The current (2017) corporate tax rate is 22%. Sweden is not a territorial tax country. Worldwide income is included in their corporate tax rate.

Companies employing workers in Sweden must register them with the Swedish Tax Authority (Skatteverket). Companies paying social security taxes to Sweden by way of a reciprocal tax treaty between Sweden and the country in which they are working must also register with the Swedish Tax Authority.

Several tax authorities exist in Sweden depending upon a new company’s type of business and which tax authority it must register with. These include:

  • F-tax registration
  • Employers’ registration
  • VAT payer registration
  • Other tax registrations (RUT/ROT ombud, Personliggare, and MOSS registration, etc.)

BUSINESS

  • Suitable for: Wealth Management, Banking, Insurance, Fund Management, Shipping, Aviation, Yachting, Intellectual Property/Licensing, Holding Companies, E-commerce, E-gaming
  • Company Types: Limited liability companies, branches, sole proprietors, general partnerships and limited partnerships
  • Formation Cost: 4400 – 6800 USD
  • Formation Time: 14 – 20 days
  • Maintenance cost: 2400 – 3600 USD

INCORPORATION

Company law in Sweden allows for several kinds of businesses to be set up, the most prominent forms being a branch of a foreign company or a limited company.

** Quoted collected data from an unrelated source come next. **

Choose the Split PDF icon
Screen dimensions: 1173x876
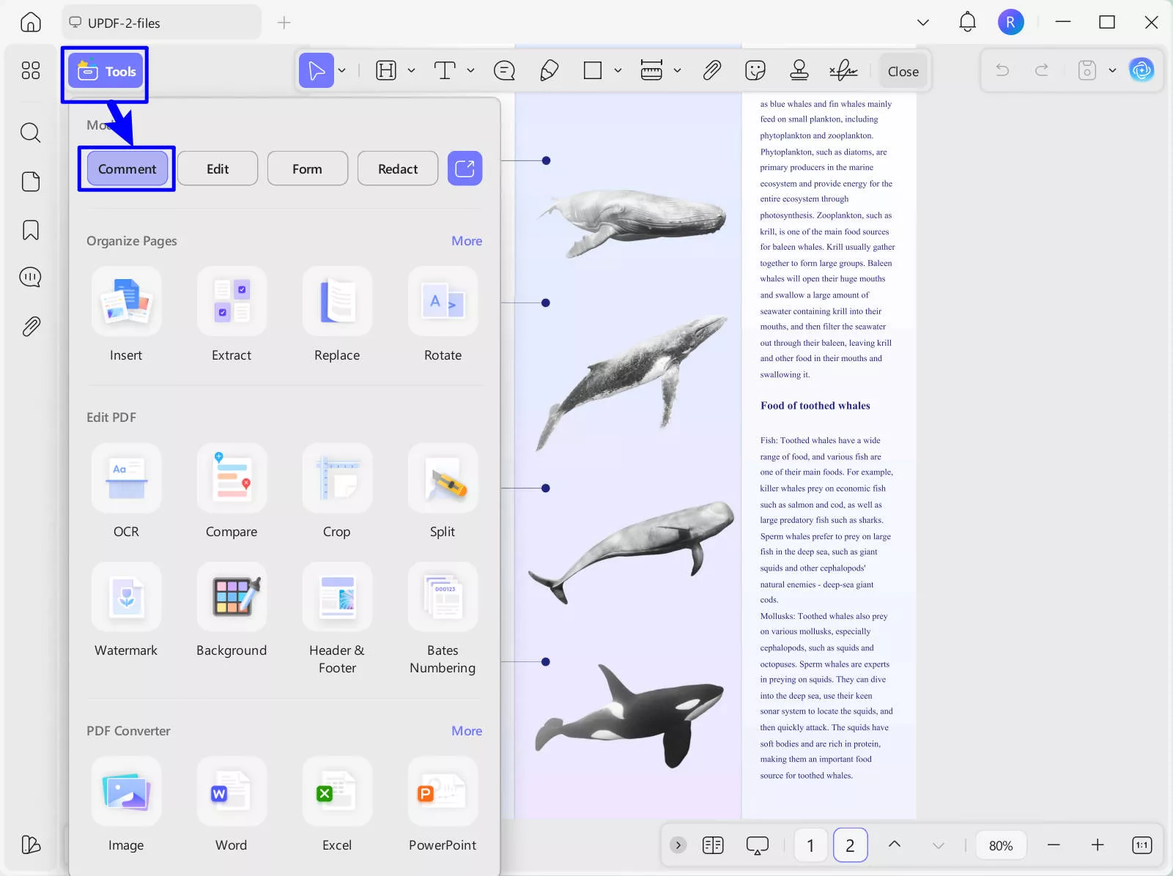click(x=443, y=478)
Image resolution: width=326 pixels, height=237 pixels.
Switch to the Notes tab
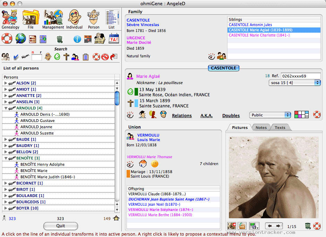(261, 128)
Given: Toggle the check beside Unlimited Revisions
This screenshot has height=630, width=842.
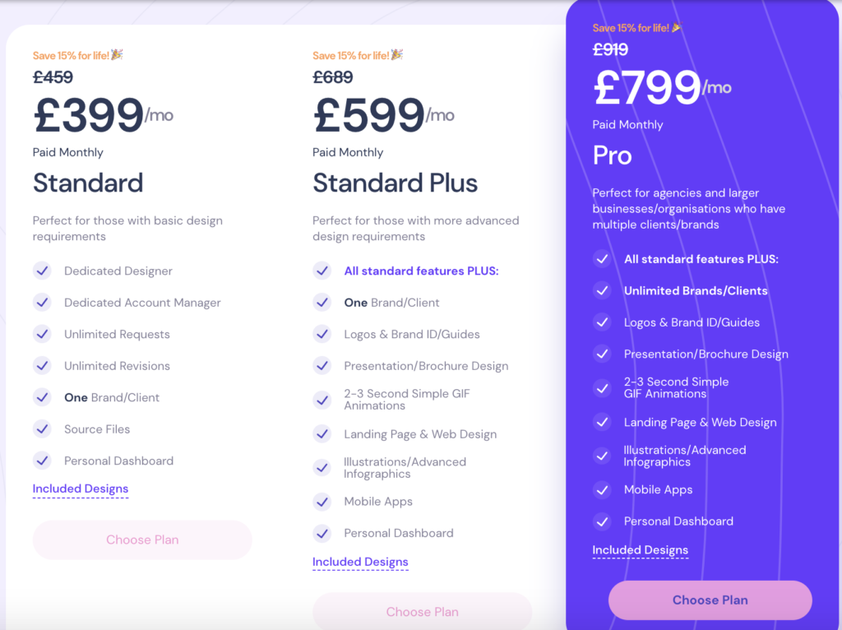Looking at the screenshot, I should (x=42, y=365).
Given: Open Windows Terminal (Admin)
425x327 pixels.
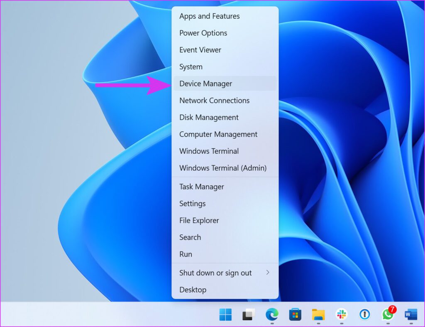Looking at the screenshot, I should tap(222, 168).
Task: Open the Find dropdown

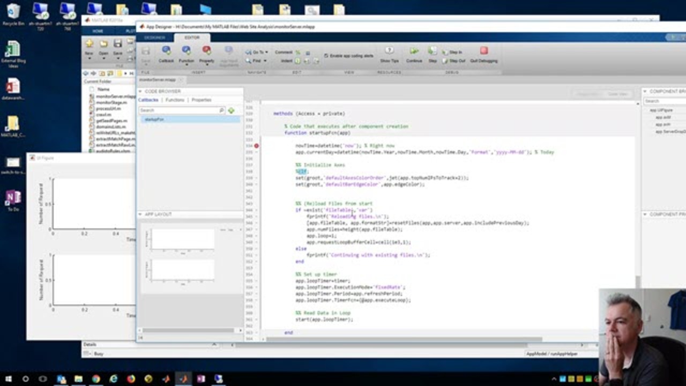Action: 257,61
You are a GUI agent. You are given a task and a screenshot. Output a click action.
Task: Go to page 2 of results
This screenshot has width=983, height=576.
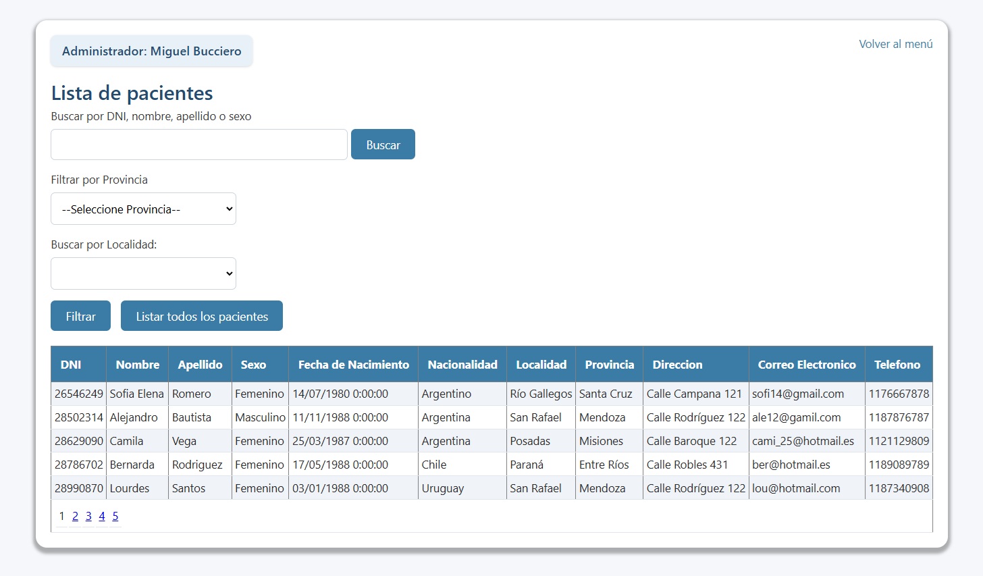(75, 516)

There are two subcategories of limited companies – public and private – where only public limited companies may raise capital through share or security issues and can be listed on a public exchange.

Branch

Foreign companies may elect to conduct their business in Sweden through a Swedish branch. This is not a separate legal entity, but rather an extension of the existing company. The foreign company therefore bears any rights and liabilities of the branch, but is subject to Swedish law and the decisions of Swedish authorities. A foreign company may only set up a maximum of one branch in Sweden.

The initial registration procedure for establishing a foreign company branch is as follows.

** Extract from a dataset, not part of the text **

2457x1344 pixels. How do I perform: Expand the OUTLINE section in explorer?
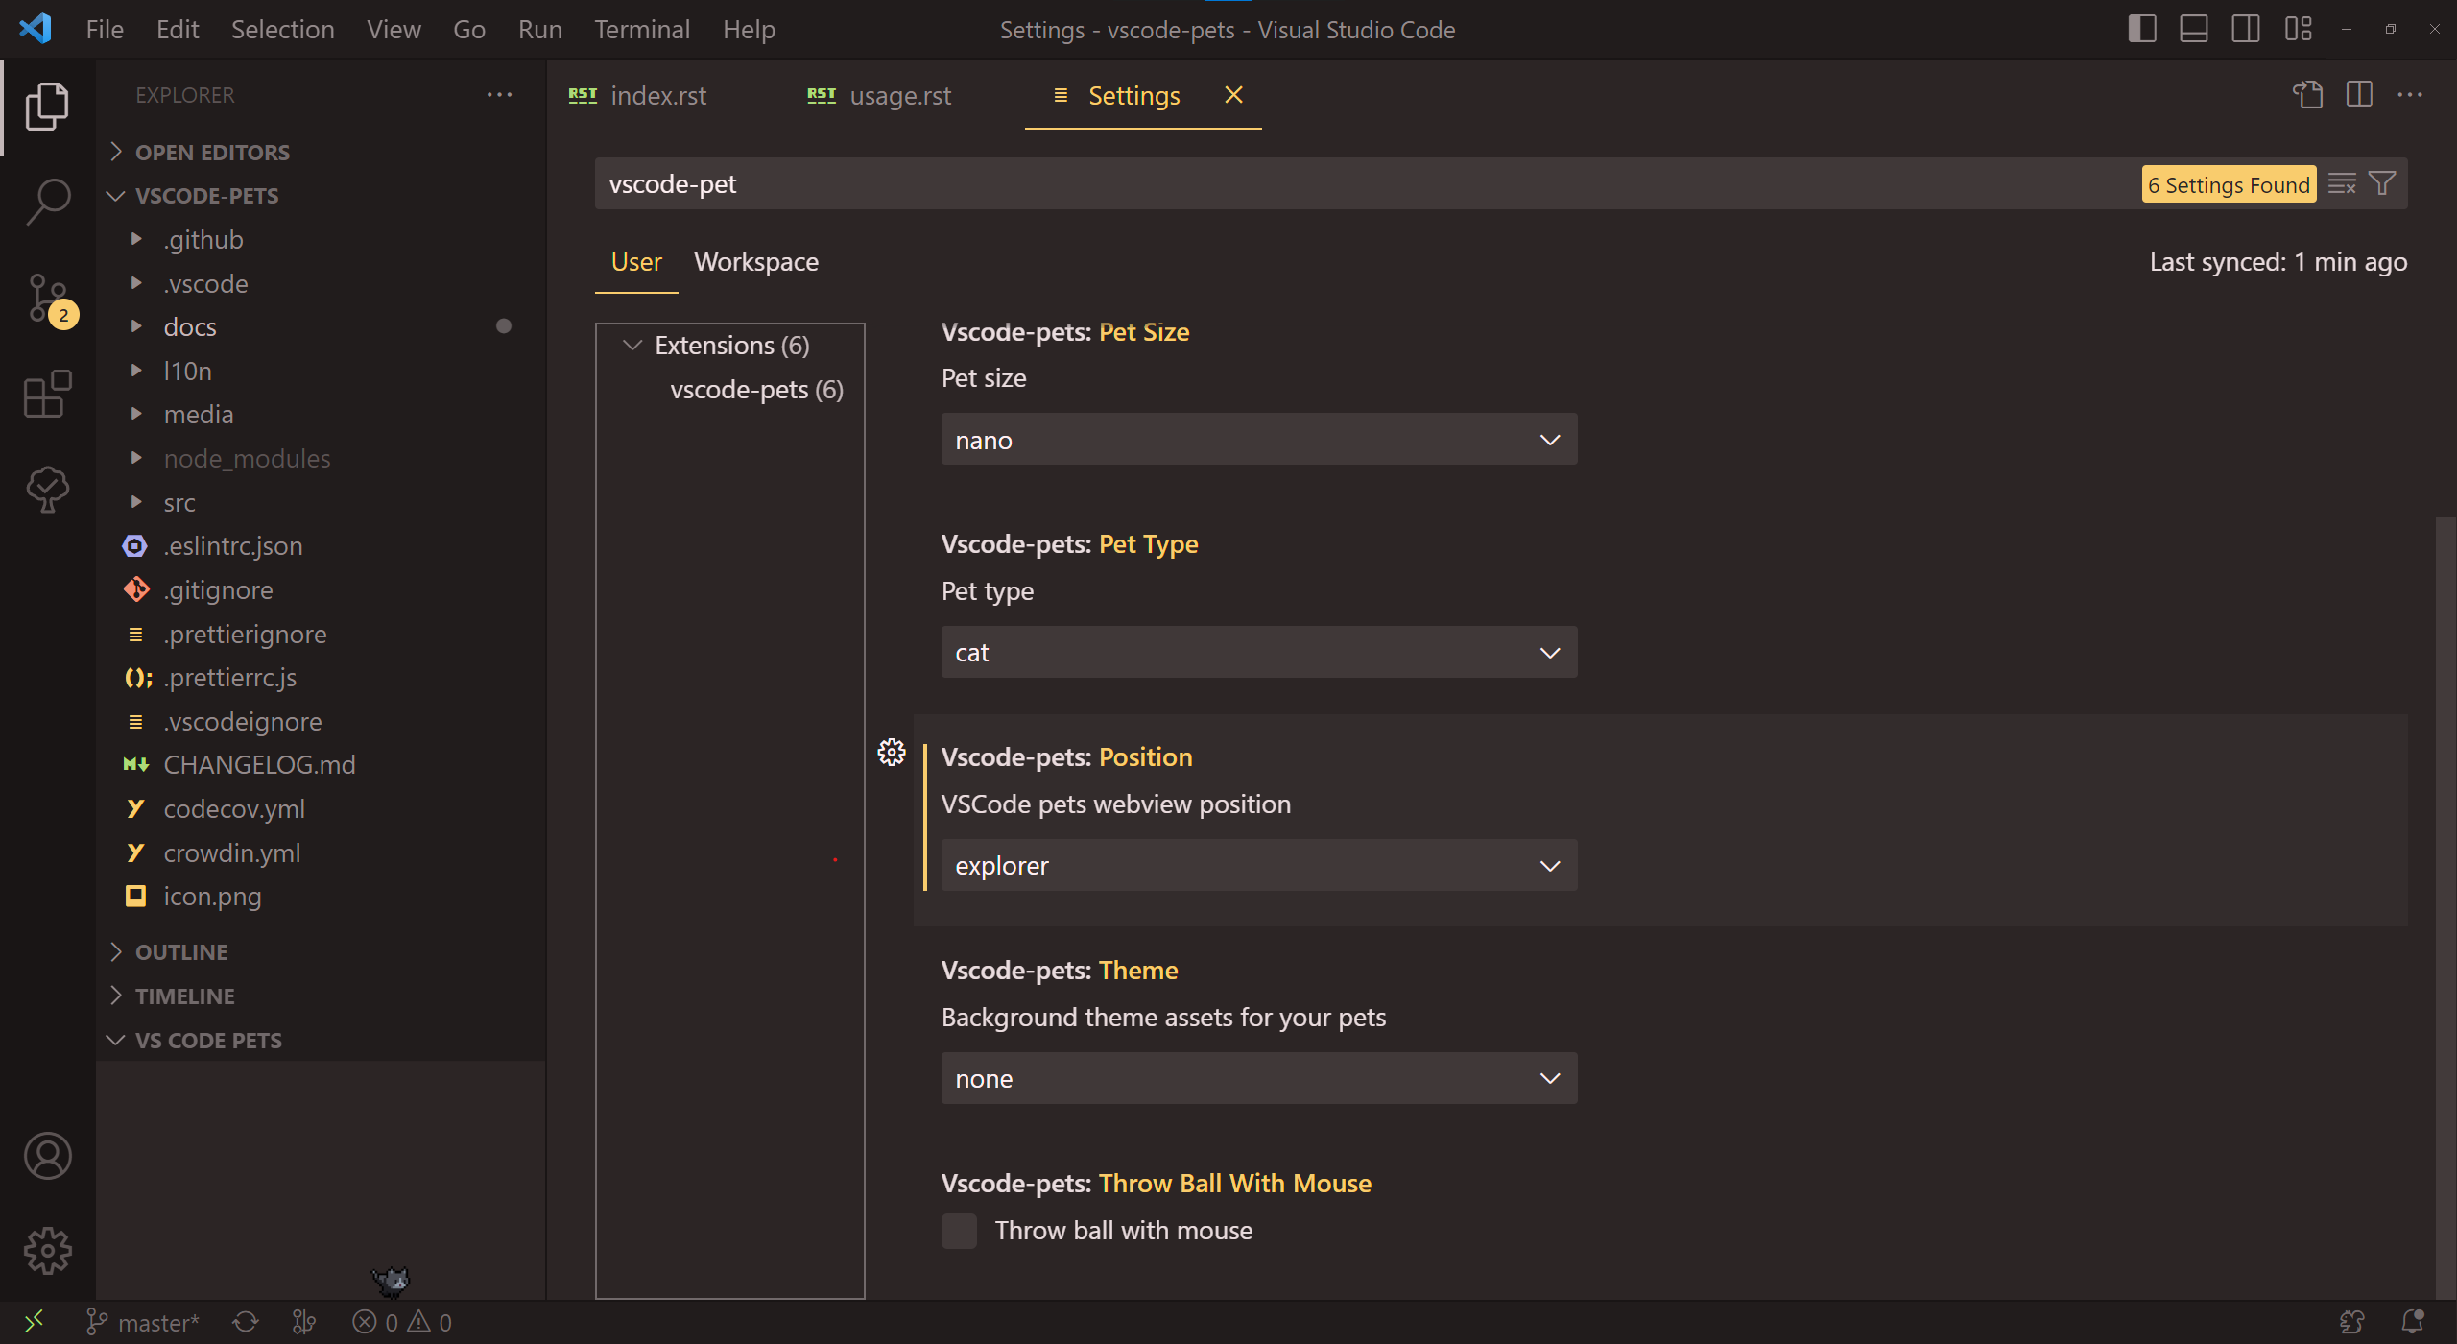coord(180,950)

An application is submitted for registration to the Swedish Companies Registration Office. The application form must include details of both the foreign company and the branch that the company is seeking to register in Sweden, as well as the proposed name of the foreign branch and details of any individuals who are authorised any claims related to the branch and are able to represent the foreign company when associated matters of business arrive. The application must also state the nationality of the company, its legal form, registered office and postal address. Proof of non-bankruptcy and the most recent two annual reports are also required documentation. The application fee of SEK 2,000 must be paid upon submission of documents, and is not subject to VAT. If the application is complete, the Swedish Companies Registration Office will usually complete the process in two weeks from when the application is made – this may, however, take longer depending on the circumstances.

Upon completion of the registration process, the branch will be given a ten-digit registration number that serves as the identification number of the branch for the entirety of its existence. Once the registration number has been received, the branch may commence business operations.

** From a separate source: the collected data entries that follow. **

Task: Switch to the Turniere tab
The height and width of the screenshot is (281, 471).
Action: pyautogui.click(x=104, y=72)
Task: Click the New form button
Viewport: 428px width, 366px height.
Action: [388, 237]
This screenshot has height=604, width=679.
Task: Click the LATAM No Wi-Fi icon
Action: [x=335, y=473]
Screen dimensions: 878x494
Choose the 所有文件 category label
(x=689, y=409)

The accounting records of a foreign branch must be kept separate from those of the company. The annual accounts of the foreign company and branch may need to be regularly submitted to the Swedish Companies Registration Office depending on the circumstances.

Public Limited Company

To establish a limited company in Sweden, the options are to either incorporate a new limited company, or buy an existing limited company. The latter option is usually the easiest way and can be completed in a day or two. Limited companies can be either public or private, although the registration processes are very similar excluding issues like fees, the board of directors and company name.

Public limited companies are required to have a minimum starting share capital of SEK 500,000, which can be denominated in either Euros or Swedish Krona.

To register a new limited company, there are several documents and forms which must be lodged with the Companies Registration Office. Prior to registration, the company is not allowed to undertake any legal acts or start any business activities.

The fee for registering a limited company is SEK 2,200. In addition to the registration form, a memorandum of association and articles of association must be included in the application, as well as either a bank statement of the share capital, if the shares have been paid for in cash, or a statement for the auditor, if the shares have been paid for with any asset other than cash.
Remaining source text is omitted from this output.